For testing this sort of thing, I strongly recommend [LINQPad][1], it's free for the version without autocomplete.
I started by populating the data with test data:
Dictionary<double, Dictionary<double, List<string>>> master
= new Dictionary<double, Dictionary<double, List<string>>>();
for( double i = 1; i < 5; i += 0.25 )
{
master[ i ] = new Dictionary<double, List<string>>();
for( double j = 1; j < 5; j += 0.25 )
{
master[ i ][ j ] = new List<string>();
master[ i ][ j ].Add( String.Format( "{0}-{1}a", i, j ) );
master[ i ][ j ].Add( String.Format( "{0}-{1}b", i, j ) );
master[ i ][ j ].Add( String.Format( "{0}-{1}c", i, j ) );
}
}
LINQPad lets me dump to the output with it's custom Dump() extension method (in this case I set my type to "C# Statement(s)"):
master.Keys.Dump("Master keys");
Next I get the top 2 (for your data of course you want the top 20, I just used a smaller set for testing).

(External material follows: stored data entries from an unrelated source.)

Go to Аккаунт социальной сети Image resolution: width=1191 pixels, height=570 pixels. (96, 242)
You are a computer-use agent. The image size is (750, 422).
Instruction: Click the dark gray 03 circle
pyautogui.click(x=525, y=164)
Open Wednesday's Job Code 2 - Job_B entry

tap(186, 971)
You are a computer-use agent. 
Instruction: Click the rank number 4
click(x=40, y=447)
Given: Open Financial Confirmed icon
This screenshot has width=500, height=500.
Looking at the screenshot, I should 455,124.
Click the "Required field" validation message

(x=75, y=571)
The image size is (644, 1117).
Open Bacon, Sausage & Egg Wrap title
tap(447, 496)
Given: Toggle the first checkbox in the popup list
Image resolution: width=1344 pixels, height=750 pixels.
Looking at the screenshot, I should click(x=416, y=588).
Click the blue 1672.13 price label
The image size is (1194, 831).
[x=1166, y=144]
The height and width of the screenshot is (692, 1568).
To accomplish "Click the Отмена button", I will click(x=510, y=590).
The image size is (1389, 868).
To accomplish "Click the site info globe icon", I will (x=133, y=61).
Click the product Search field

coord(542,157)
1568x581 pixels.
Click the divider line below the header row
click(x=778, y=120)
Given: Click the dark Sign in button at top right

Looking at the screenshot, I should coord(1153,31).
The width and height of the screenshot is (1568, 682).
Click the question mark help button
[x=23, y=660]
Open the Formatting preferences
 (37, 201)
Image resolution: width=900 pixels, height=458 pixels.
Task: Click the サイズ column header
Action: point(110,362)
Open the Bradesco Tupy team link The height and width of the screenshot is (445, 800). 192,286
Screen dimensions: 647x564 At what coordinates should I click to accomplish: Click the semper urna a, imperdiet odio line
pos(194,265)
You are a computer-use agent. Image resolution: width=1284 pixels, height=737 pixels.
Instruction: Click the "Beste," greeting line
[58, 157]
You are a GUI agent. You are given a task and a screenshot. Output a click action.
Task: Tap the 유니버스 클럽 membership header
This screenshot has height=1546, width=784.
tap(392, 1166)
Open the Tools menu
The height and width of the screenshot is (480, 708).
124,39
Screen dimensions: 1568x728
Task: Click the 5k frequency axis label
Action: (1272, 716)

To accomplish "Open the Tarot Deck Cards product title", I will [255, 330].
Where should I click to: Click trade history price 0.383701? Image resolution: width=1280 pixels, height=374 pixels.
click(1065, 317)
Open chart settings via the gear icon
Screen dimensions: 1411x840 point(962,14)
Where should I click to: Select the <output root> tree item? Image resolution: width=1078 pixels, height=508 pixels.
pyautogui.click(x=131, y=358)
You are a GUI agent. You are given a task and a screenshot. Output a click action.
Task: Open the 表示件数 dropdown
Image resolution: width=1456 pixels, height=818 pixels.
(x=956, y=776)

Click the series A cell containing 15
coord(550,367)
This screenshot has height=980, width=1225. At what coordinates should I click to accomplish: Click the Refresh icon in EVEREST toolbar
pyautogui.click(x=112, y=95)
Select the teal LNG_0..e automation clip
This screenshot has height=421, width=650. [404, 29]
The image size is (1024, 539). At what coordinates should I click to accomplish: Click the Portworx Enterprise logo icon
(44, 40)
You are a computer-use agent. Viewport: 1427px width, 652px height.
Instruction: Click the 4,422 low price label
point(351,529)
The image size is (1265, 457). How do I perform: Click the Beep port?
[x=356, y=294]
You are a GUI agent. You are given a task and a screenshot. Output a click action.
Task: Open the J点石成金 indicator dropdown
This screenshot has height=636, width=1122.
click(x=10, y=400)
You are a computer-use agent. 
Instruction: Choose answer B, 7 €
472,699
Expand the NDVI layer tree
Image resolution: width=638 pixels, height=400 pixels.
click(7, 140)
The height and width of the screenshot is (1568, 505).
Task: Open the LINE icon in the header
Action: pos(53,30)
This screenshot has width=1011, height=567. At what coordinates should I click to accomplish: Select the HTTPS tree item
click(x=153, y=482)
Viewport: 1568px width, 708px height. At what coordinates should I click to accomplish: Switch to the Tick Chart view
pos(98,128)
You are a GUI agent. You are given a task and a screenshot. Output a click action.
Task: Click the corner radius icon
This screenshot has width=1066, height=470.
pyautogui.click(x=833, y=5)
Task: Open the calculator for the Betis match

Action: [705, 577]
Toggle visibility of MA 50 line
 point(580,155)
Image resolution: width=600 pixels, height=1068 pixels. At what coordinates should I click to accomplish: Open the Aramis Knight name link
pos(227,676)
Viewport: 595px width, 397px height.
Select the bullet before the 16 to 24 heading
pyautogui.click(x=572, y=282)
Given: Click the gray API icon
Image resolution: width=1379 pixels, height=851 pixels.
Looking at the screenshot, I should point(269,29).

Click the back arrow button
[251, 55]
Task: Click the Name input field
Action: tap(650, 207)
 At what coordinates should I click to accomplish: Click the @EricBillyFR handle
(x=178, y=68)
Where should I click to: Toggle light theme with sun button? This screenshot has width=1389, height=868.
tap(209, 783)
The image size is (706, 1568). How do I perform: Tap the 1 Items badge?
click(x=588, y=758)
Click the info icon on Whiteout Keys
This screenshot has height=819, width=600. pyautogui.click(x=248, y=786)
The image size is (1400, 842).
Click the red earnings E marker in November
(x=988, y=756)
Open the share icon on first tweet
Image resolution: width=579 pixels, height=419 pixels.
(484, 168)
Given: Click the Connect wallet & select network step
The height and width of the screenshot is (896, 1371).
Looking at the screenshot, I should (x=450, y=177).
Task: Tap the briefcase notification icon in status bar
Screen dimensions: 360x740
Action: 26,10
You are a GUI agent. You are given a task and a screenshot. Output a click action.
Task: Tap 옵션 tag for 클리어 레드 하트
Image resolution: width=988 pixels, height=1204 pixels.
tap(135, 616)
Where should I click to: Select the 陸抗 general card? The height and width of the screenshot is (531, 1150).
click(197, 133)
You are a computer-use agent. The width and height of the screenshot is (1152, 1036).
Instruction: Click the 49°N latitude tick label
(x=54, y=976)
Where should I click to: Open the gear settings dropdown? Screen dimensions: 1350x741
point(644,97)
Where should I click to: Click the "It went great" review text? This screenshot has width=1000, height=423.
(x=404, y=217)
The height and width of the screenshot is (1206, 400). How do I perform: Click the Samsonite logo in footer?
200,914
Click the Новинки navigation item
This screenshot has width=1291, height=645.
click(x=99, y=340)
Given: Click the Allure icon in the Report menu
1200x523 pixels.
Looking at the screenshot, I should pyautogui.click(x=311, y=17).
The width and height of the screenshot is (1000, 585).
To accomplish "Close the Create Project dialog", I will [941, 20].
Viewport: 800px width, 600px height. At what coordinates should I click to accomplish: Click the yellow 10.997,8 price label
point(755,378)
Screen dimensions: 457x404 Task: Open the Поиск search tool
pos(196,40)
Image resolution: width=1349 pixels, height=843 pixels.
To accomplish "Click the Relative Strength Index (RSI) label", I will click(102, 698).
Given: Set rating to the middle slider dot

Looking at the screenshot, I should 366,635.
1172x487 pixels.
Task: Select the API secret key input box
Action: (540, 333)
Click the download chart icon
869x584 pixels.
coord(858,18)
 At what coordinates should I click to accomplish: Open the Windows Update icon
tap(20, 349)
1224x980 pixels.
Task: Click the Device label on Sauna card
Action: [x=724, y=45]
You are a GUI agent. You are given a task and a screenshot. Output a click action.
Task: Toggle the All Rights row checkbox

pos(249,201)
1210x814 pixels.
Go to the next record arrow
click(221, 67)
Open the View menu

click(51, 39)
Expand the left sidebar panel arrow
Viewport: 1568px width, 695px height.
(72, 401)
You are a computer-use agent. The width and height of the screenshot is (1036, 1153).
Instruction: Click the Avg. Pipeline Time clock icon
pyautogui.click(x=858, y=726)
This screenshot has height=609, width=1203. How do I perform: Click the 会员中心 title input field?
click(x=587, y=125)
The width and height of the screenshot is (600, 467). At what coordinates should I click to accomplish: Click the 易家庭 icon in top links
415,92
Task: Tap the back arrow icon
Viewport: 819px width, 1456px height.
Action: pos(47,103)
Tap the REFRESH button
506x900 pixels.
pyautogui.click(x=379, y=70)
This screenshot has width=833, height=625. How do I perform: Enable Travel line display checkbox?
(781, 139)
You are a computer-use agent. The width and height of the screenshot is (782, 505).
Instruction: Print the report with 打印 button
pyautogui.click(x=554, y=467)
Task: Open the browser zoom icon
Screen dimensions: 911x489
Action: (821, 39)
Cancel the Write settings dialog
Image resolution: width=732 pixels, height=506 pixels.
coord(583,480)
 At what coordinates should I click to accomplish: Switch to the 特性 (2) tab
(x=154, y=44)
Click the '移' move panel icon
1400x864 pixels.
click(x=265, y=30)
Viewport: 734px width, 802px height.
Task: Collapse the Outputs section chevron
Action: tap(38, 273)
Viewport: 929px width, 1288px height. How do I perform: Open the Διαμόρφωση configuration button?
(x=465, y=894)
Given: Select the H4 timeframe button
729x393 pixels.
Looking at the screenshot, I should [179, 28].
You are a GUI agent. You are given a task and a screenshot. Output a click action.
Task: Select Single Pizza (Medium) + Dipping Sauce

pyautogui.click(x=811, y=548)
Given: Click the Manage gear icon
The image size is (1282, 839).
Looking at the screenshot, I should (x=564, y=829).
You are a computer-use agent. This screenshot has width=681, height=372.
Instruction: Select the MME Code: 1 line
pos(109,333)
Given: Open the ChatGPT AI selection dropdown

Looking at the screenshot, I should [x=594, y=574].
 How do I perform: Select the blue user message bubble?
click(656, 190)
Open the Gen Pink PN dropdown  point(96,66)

var query1 = from di in master
orderby di.Key descending
select di;
query1.Take(2).Dump("Top 2 dictionaries (by key desc)");
Now I use this as the source for my next query:
var query2 = from di2 in query1.Take(2)
from item in di2.Valuefrom di in master
orderby di.Key descending
select di
orderby item.Key descending
select item;
// show output
query2.Dump("Merged list");
You've probably realised you could do this all as one query:
var query = from di2 in (
from di in master
orderby di.Key descending
select di
).Take(2)
from item in di2.Value
orderby item.Key descending
select item;
Last it's just a matter of what you want to do with the list, if you just want the strings in natural order per parent do this:
var stringList = from di in query
from s in di.Value
select s;
stringList.Dump("Strings only");
For my test data here's the first dozen items I got (don't want to list all 96 results):
4.75-4.75a
4.75-4.75b
4.75-4.75c
4.5-4.75a
4.5-4.75b
4.5-4.75c
4.75-4.5a
4.75-4.5b
4.75-4.5c
4.5-4.5a
4.5-4.5b
4.5-4.5c
Because I was only doing the top 2 instead of top 20 I got the items for the 4.5 and 4.75 keys first, then within that I'm sorting by the second key getting all values.